**Assignment:** Looking at the listing below, retype exactly the lines starting at the one containing "This screenshot has height=832, width=1280." and ending at the one containing "Instruction: Click the", both included, and nothing else.

**Information provided:**
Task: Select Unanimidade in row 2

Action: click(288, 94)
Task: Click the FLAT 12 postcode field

* * *

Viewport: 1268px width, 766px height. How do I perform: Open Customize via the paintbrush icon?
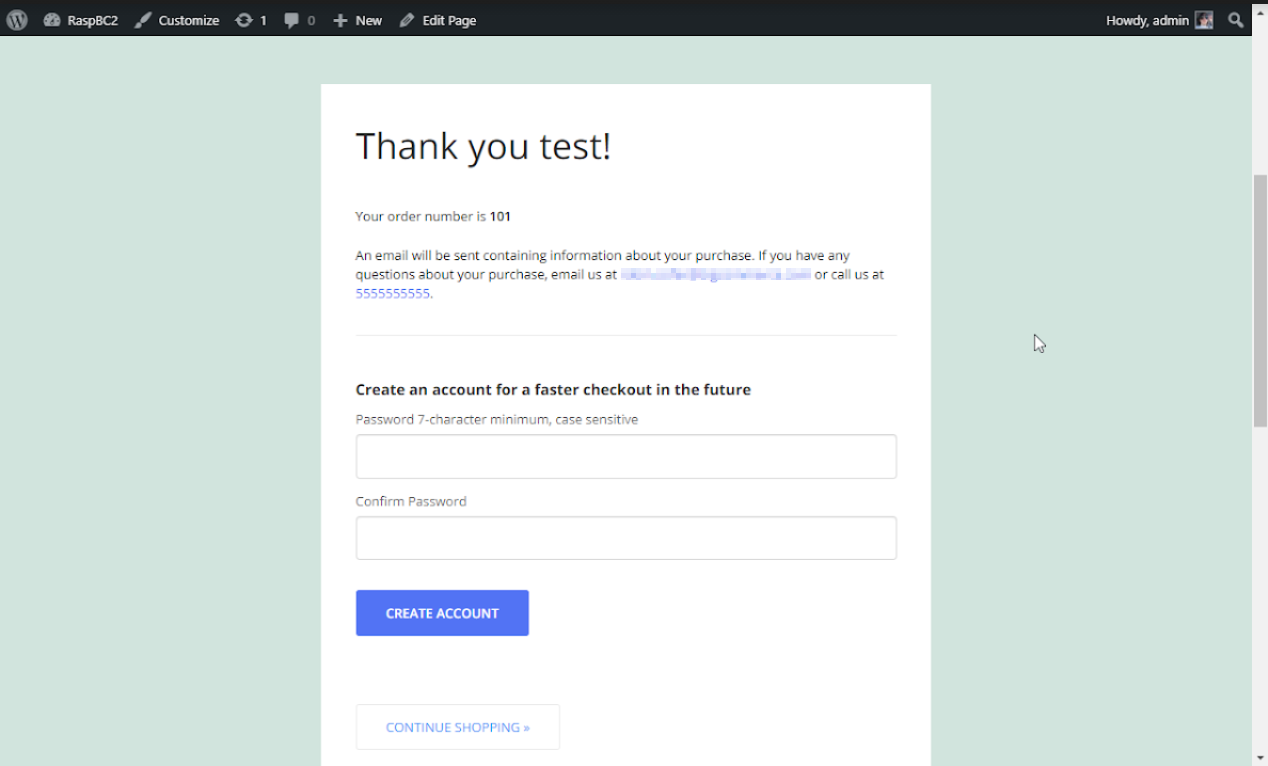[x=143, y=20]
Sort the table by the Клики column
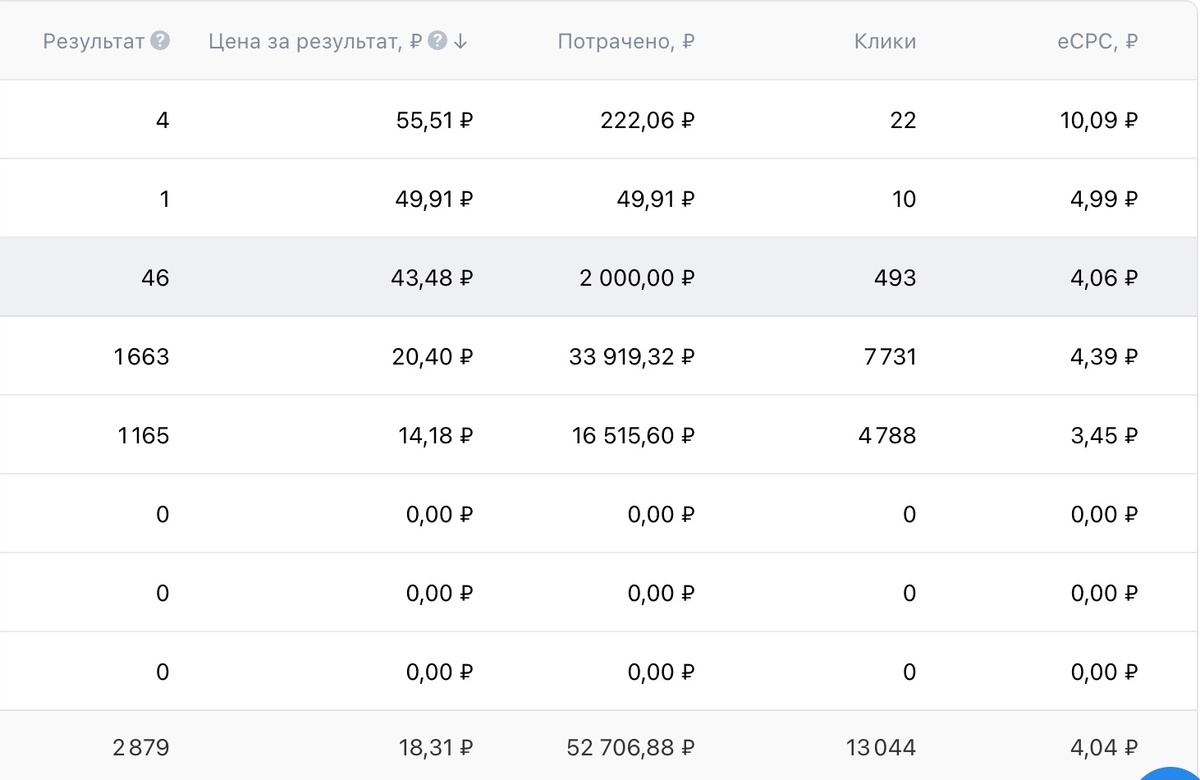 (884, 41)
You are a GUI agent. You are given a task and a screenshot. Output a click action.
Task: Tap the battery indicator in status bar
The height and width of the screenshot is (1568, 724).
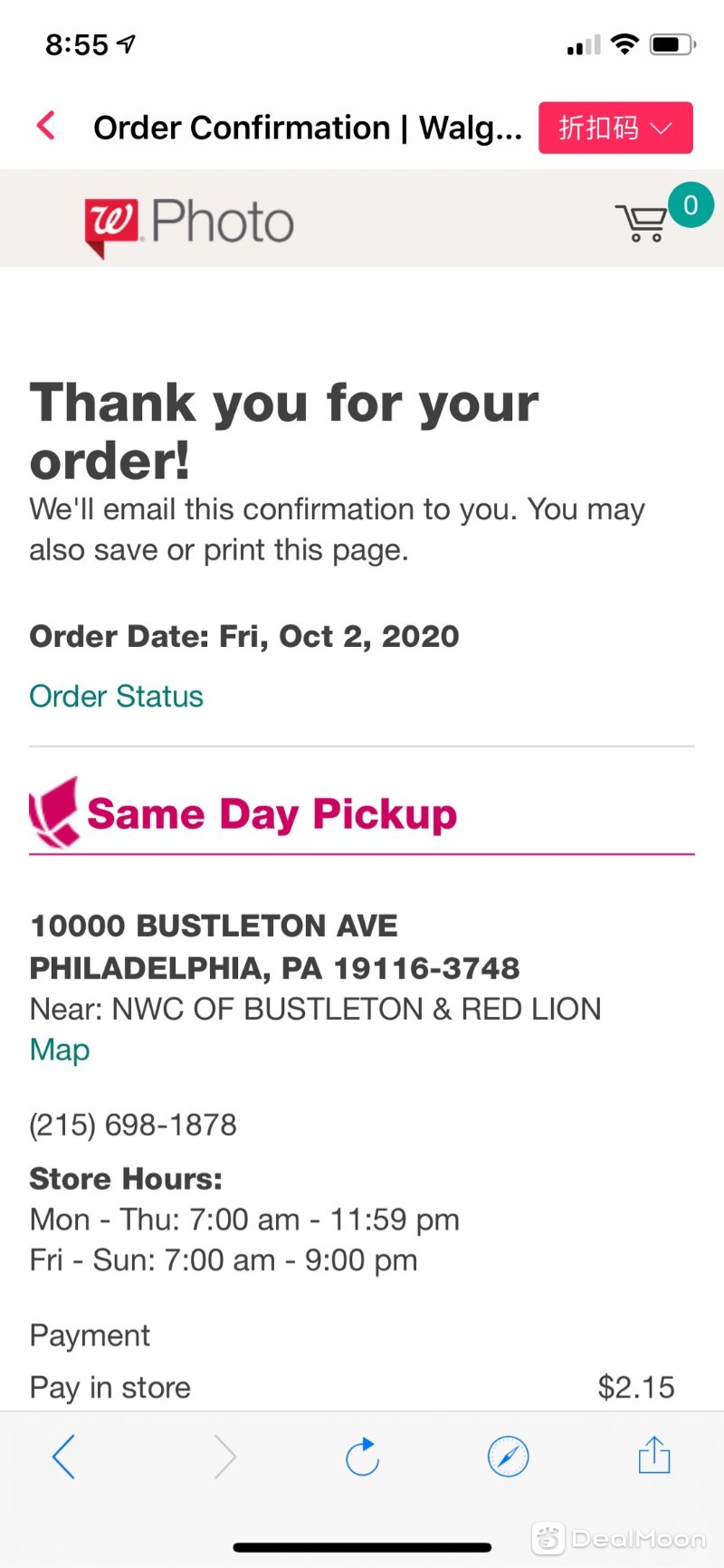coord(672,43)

--

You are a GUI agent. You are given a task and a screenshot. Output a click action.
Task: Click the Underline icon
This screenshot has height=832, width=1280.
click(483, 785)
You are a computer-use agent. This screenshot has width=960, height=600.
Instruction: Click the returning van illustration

**Solved problem:**
This screenshot has height=832, width=1280.
click(483, 785)
You are a computer-use agent. This screenshot has width=960, height=600.
Instruction: Click the returning van illustration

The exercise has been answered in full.